Raja Jasti’s Blog - Renaissance Thinking

July 1, 2009

State of Real Time Search

Filed under: Internet, Technology, Trends — Tags: — Raja @ 2:30 am

Mary Hodder, founder of video search company Dabble, wrote a guest post at techcrunch on real time search. It is an exhaustive look at the state of the real time seach and the servere challenges it poses to comanies that are trying to solve it.

Real time search is nothing new. It is a problem we’ve been working on for at least ten years, and we likely will still be trying to solve it ten years from now. It’s a really hard problem which we used to call “live web search,” which was coined by Allen Searls (Doc’s son) and refers to the web that is alive, with time as an element, in all factors including search.

The name change to “real time search” seems a way to refocus attention toward the issue of time as an important element of filters. We are still presented with the same set of problems we’ve had at least the past ten years. None of the companies that Erick Schonfeld pointed to the other day seem to be doing anything differently from the live web search / discovery companies that came before. The new ones all seem to be fumbling around at the beginning of the problem, and in fact seem to be doing “recent search,” not really real time search. While I’m sure they’ve worked really hard on their systems, they are no closer than the older live web search systems got with the problem. All the new ones give a reverse chron view, with most mixing Twitter with something: blog data, other microblog data, photos, creating some kind of top list of recent trends. Some have context, like a count of activity over a period of time, or how long a trend has gone on or a histogram (Crowdeye) which both Technorati and Sphere experimented with in the early years.
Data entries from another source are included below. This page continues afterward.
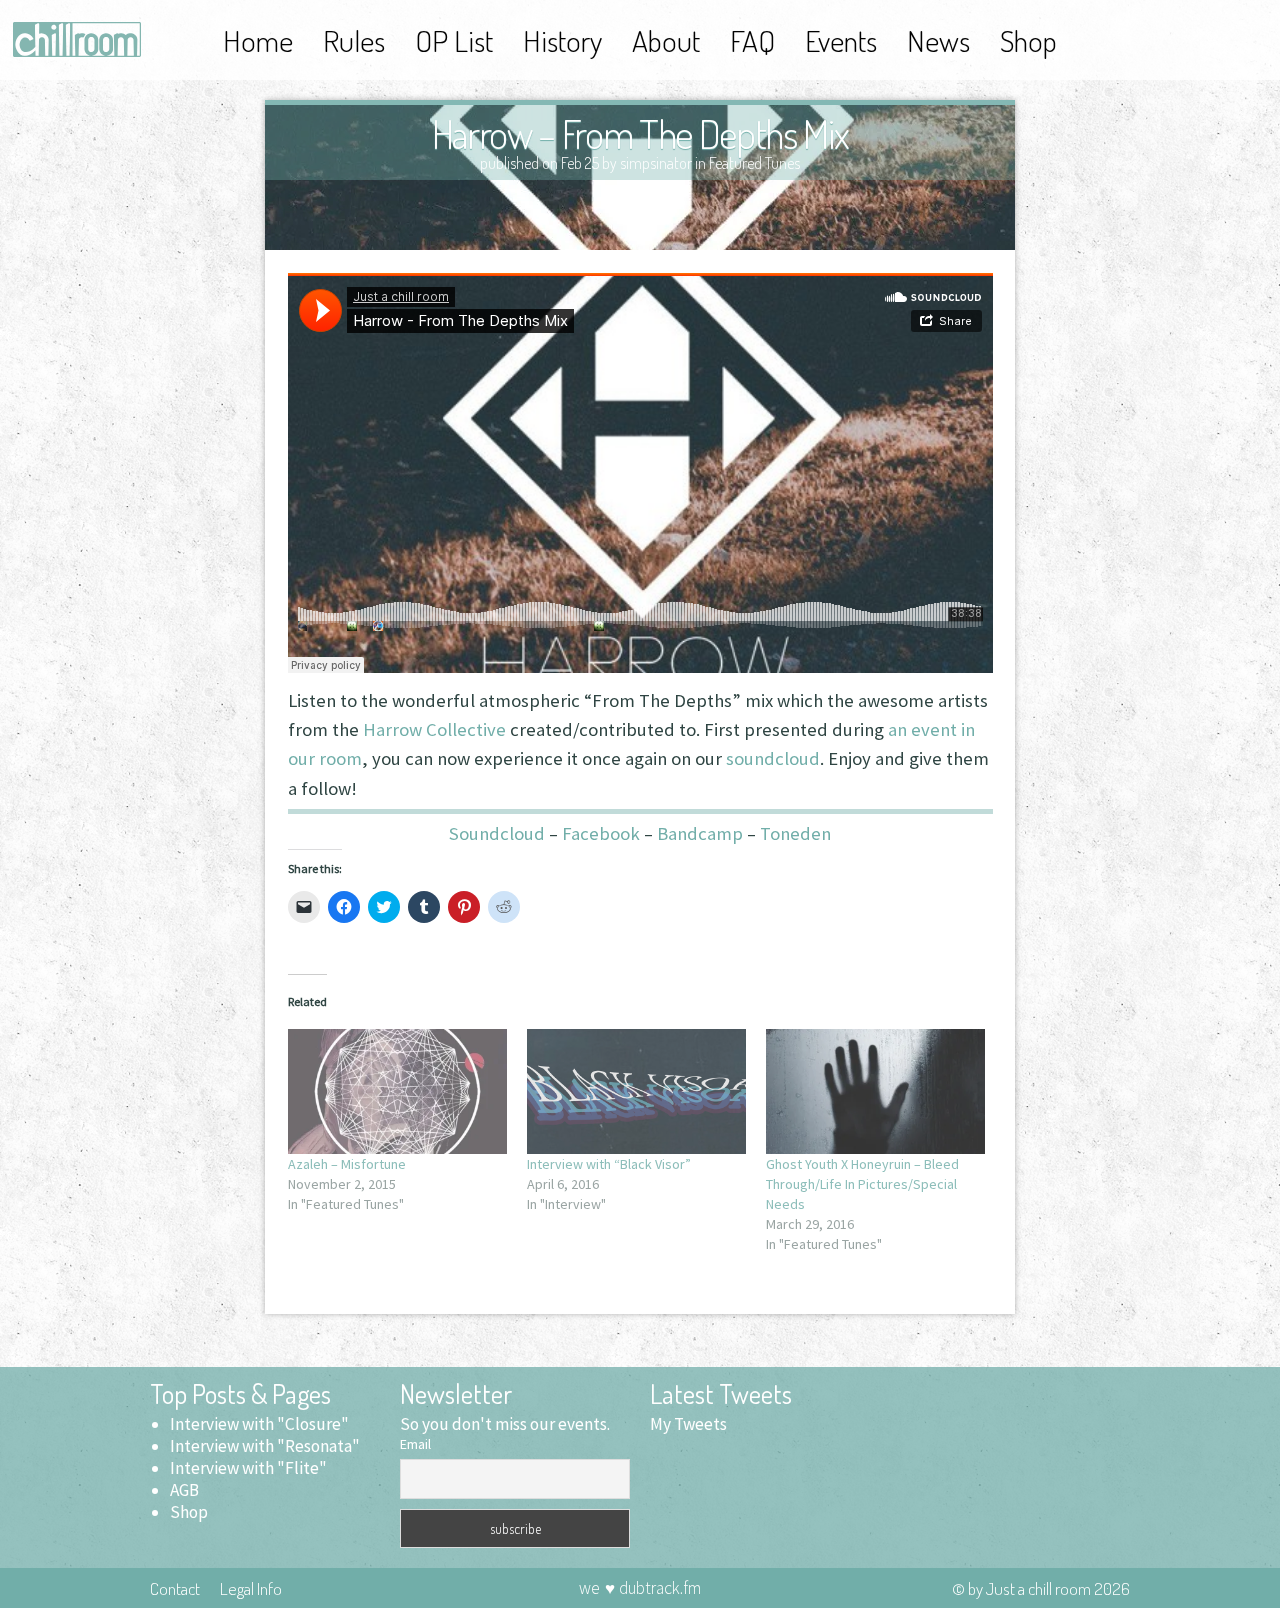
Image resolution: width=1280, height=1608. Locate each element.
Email (415, 1444)
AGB (184, 1490)
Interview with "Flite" (248, 1468)
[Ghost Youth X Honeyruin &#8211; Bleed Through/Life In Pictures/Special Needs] (875, 1091)
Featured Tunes (754, 163)
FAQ (752, 40)
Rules (354, 40)
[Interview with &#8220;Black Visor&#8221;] (636, 1091)
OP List (454, 40)
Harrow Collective (434, 729)
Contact (175, 1588)
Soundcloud (497, 833)
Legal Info (251, 1588)
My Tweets (688, 1424)
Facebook (601, 833)
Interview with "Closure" (259, 1424)
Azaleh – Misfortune (347, 1164)
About (666, 40)
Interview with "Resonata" (265, 1446)
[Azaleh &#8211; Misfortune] (397, 1091)
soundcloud (773, 758)
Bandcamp (700, 833)
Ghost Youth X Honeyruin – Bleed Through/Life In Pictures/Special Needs (862, 1184)
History (562, 40)
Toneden (795, 833)
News (938, 40)
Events (841, 40)
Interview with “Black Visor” (609, 1164)
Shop (1028, 40)
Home (258, 40)
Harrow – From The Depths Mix (640, 133)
Or they show how many links there are to something or the number of tweets. All seem susceptible to spam and other activities degrading to the user experience and none seem to really provide the context and quality filters that one would like to see if this were to really work. All seem to suffer from needing to learn the lessons we already learned in blog search and topic discovery.

Publicly available publishing systems starting in 1999 took the value of time and incorporated it into what was being published (think Pyra which is now Blogger, Moveable Type, Wordpress and Flickr, among the many) as well as search and discovery systems for those published bits like Technorati, Sphere, Rojo, Blogpulse, Feedster, Pubsub and others, to walk down memory lane . . . (btw, for disclosure purposes I should state that I worked for Technorati in 2004 for 10 months, and consulted or advised most all the others in one form or another).

I started working on this problem in 1999, at UC Berkeley, and eventually did my master’s thesis on live web data search and topic discovery at SIMS (or the iSchool as it’s now known). From 2000 to 2004, people at SIMS would say to me, “What are you doing with blogs and data, it’s just weird. Why does it matter?” But the element of time was the captivating piece that was missing for me from regular search. It’s the element that makes something news, as well as the element that can group items together in a short period to show a focus of attention and activity that often legacy news outlets miss (until more recently when they decided that live web activity was interesting).